Automation, Scalability, and Efficiency

ProTECT is built to be run end-to-end without any user intervention. ProTECT is written in the Toil framework and will attempt to run the pipeline on the given input samples in a resource-efficient manner. The pluggable backend Toil APIs allow ProTECT to run on a single machine, a grid engine cluster, or a Mesos cluster setup on a local network or on AWS. Toil allows users to deploy scripts on Azure and Google cloud as well; however, ProTECT does not yet support these environments.
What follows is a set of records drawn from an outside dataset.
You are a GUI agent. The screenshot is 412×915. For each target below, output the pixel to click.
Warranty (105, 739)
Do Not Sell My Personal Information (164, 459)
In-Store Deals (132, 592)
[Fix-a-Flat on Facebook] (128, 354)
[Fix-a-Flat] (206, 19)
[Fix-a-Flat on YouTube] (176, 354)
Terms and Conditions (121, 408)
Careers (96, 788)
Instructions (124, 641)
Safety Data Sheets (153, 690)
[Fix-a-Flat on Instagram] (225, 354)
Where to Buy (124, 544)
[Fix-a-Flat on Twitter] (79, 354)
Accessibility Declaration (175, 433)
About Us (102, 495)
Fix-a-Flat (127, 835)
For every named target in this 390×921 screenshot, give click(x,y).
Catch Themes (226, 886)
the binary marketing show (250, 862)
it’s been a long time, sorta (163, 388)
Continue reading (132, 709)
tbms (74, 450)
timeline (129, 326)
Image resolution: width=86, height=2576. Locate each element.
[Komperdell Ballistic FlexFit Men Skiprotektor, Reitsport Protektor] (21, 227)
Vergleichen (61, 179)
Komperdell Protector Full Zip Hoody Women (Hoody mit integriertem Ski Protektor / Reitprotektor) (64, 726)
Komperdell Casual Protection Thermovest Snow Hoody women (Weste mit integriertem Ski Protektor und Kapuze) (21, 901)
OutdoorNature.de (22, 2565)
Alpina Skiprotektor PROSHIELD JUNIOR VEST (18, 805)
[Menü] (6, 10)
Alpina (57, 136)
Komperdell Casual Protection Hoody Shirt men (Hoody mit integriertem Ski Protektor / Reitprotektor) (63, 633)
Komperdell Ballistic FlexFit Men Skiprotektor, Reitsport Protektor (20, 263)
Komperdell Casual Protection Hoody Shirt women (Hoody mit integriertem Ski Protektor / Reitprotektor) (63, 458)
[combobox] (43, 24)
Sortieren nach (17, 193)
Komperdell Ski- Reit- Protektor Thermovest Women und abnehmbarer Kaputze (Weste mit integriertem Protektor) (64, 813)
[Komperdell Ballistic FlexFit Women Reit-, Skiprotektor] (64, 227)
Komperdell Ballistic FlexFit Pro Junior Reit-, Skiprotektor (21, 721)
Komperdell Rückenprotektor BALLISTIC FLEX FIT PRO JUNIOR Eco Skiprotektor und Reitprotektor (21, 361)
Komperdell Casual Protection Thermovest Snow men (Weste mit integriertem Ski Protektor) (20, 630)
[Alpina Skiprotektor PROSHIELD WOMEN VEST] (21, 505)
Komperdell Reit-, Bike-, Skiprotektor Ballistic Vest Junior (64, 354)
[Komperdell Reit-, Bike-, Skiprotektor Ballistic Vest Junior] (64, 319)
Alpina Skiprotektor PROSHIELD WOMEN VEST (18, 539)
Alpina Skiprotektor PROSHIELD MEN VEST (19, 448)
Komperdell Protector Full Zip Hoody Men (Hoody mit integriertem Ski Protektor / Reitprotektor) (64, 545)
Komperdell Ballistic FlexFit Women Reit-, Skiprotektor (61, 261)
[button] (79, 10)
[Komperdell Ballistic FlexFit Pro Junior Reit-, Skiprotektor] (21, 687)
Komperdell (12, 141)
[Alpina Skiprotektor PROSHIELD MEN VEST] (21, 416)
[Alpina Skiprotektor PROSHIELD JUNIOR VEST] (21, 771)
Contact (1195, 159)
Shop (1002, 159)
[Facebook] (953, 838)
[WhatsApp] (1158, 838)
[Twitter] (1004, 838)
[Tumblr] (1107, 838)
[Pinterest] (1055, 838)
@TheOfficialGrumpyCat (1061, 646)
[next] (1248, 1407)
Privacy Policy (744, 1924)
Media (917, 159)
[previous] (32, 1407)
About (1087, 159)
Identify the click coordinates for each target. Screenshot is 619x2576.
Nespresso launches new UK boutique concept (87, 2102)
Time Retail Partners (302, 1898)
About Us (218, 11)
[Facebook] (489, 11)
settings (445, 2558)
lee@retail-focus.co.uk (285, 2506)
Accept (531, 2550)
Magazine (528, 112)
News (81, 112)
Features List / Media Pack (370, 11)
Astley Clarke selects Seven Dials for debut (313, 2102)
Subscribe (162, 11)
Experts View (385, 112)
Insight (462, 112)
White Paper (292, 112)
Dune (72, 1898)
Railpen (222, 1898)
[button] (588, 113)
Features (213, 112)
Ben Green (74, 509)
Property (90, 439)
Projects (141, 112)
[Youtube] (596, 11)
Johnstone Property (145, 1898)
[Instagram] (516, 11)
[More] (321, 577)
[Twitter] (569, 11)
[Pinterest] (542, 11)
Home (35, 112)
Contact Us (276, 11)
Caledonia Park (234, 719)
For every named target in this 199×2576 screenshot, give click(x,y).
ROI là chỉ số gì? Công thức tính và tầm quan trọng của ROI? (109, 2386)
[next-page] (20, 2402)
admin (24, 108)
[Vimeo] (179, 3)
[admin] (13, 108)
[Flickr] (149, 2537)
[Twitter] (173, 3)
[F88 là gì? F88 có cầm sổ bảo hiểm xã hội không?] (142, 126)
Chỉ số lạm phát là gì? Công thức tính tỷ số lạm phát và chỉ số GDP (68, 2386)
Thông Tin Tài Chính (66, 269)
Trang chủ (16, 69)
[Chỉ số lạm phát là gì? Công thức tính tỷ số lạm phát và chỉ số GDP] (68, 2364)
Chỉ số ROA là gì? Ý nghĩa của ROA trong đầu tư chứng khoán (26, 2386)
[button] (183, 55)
Users provide ProTECT a config file that details the input files and the various indexes and versions of tools to use during the run. ProTECT copies (or downloads) the files to a “file store” and then queues a graph of jobs for each input sample culminating in a ranked list of epitopes. The nodes in the graph are tuned to request an appropriate number of CPUs (for multithreaded jobs), memory, and disk space. Toil ensures that these queued jobs are spawned in a way that all available resources are utilized to the maximum extent. In practice, this means that smaller, low-compute, low-memory, short-duration jobs like variant calling, mutation translation, etc. from one sample can run parallel to higher-compute, high-memory, long-running jobs like alignment and haplotyping in another. The processing time of any single sample is strongly influenced by the long-running jobs but utilization of free compute to run queued short-jobs reduced the overall per-sample runtime.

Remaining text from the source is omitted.